Он достал из мешка две коробочки. В одной лежала лампочка, трубка, толстая игла, во второй порошок, напоминавший толченую сосновую смолу.
— Вот как надо курить…
Лэй набил трубку порошком, прилег на шкуру и стал греть трубку над лампочкой. Потом передал трубку Бимули.
— Счастливые люди не сердятся… попробуешь счастья — сердиться перестанешь!
Бимули попробовал. Зимой на охоте Ируха встретил его и с трудом узнал «счастливого» человека. Лицо его почернело и вздулось, он быстро уставал и, найдя след ходового соболя, не преследовал зверька. С собой он имел порошок, лампочку; дважды в день, наломав сосновых лап, устраивался под деревом и забывал все на свете.
Бимули не брал у Лэя ни муки, ни крупы, ни чего-либо иного, нужного для хозяйства, — только таинственный порошок счастья — опий. Он больше не сердился на Лэя, он стоял перед ним на коленях и молил дать покурить. Когда в оплату за опий у него не хватило шкурок, он заплатил женой.
Хорошая у него была жена, сестра Люнголи, такая же ловкая, быстрая, веселая. Лэй перепродал ее на другую реку.

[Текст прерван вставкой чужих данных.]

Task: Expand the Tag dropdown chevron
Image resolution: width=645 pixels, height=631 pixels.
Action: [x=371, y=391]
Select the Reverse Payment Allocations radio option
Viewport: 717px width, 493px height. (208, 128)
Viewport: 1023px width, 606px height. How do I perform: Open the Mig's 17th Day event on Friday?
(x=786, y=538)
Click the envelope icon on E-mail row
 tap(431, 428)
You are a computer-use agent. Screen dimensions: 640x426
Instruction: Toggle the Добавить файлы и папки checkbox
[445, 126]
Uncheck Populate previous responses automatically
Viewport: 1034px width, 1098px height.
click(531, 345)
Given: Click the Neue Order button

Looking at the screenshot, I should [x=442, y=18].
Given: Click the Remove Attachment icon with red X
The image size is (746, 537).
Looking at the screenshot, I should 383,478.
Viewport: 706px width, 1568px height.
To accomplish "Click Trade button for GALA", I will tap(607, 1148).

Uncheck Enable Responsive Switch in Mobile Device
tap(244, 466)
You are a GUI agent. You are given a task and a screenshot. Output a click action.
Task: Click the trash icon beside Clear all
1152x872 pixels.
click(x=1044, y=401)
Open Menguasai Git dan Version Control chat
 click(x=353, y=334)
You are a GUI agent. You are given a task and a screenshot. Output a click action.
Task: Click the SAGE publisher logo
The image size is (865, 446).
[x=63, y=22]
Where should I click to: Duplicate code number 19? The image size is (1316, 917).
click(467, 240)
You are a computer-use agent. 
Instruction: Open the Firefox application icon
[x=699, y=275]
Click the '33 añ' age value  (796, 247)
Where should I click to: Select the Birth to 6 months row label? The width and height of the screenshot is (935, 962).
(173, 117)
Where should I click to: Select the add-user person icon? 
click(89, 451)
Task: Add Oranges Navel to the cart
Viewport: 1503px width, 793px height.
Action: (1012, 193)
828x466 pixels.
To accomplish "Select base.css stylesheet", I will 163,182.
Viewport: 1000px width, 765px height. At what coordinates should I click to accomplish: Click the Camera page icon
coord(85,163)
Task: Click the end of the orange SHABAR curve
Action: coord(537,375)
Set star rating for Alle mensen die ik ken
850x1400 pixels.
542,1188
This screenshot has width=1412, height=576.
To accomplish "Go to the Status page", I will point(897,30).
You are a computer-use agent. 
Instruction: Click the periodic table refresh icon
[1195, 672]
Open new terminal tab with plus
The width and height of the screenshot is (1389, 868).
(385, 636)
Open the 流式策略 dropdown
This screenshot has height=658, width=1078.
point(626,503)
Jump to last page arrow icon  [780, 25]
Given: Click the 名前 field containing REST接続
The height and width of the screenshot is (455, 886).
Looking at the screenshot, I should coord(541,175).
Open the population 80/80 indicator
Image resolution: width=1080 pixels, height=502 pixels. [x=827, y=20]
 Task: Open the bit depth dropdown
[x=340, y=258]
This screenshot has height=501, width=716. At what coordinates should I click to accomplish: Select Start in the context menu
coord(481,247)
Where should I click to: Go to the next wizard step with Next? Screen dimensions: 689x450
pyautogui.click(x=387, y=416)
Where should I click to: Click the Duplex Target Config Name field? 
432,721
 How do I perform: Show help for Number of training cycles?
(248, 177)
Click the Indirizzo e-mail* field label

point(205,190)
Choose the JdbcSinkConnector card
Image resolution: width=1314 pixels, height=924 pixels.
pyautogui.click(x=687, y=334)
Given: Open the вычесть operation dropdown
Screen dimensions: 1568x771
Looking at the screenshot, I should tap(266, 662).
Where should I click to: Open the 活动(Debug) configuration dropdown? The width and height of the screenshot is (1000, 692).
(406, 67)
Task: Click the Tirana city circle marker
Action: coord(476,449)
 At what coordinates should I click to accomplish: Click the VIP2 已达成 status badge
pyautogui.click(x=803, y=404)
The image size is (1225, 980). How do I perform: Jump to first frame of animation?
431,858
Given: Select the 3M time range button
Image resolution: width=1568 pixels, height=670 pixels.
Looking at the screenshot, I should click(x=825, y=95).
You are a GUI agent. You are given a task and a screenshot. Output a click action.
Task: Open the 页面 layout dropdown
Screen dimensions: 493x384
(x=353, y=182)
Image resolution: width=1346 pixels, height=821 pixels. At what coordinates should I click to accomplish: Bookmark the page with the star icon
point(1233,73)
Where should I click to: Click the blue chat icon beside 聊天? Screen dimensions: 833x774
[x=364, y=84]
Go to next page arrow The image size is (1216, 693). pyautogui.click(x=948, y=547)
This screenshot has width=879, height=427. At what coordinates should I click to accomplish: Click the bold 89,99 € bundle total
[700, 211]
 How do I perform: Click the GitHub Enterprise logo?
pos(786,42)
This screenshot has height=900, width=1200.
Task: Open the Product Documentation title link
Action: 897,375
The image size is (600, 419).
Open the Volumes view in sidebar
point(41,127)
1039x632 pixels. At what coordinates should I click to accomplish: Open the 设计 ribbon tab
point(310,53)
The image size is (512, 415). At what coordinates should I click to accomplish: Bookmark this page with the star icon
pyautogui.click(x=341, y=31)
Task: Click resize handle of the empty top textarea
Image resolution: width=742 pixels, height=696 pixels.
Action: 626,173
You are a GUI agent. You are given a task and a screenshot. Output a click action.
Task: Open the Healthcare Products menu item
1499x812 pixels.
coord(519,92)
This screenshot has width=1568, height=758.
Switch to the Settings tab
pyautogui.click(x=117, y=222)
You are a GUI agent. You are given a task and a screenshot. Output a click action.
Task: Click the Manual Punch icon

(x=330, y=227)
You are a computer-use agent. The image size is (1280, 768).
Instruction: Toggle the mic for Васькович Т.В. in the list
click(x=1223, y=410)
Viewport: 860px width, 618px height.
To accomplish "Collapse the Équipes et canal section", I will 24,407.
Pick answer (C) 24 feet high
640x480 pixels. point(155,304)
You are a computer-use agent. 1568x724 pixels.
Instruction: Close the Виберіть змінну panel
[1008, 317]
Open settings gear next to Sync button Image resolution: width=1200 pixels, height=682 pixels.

В шалашах рассуждали: должно быть, очень большое счастье опий, если Бимули теперь ничего не надо, кроме опия. И многие из любопытства и зависти просили у Лэя хоть немного этого счастья. Однако Лэй давал не всем, а только тем, кто сердился и спрашивал: «Как это так: все таскаю шкурки, все таскаю — и все тебе должен?!»
Ируха не кричал и не спорил — ведь он был родственником Лэя, его сестра уже родила Лэю двух сыновей. Как-никак один побольше, другой поменьше…
Он молча выслушивал все возрастающий счет долга и, только уходя, спрашивал:
— Сколько надо шкурок, чтобы рассчитаться с тобой?
— Иди, иди, охоться, на будущий год рассчитаешься!
…Через месяц после посещения Аджентая Лэй рано утром высадился на косе.
Встретили его молчаливо. Люнголи, делавшая возле шалаша чумашки, скрылась в чаще.
Когда Лэй вынул банчок спирта, у Бянки не хватило духу сказать: «У нас нет ни одной шкурки!»
Выпил и попросил еще. И анинга — мать — выпила. Ируха тоже не отказался.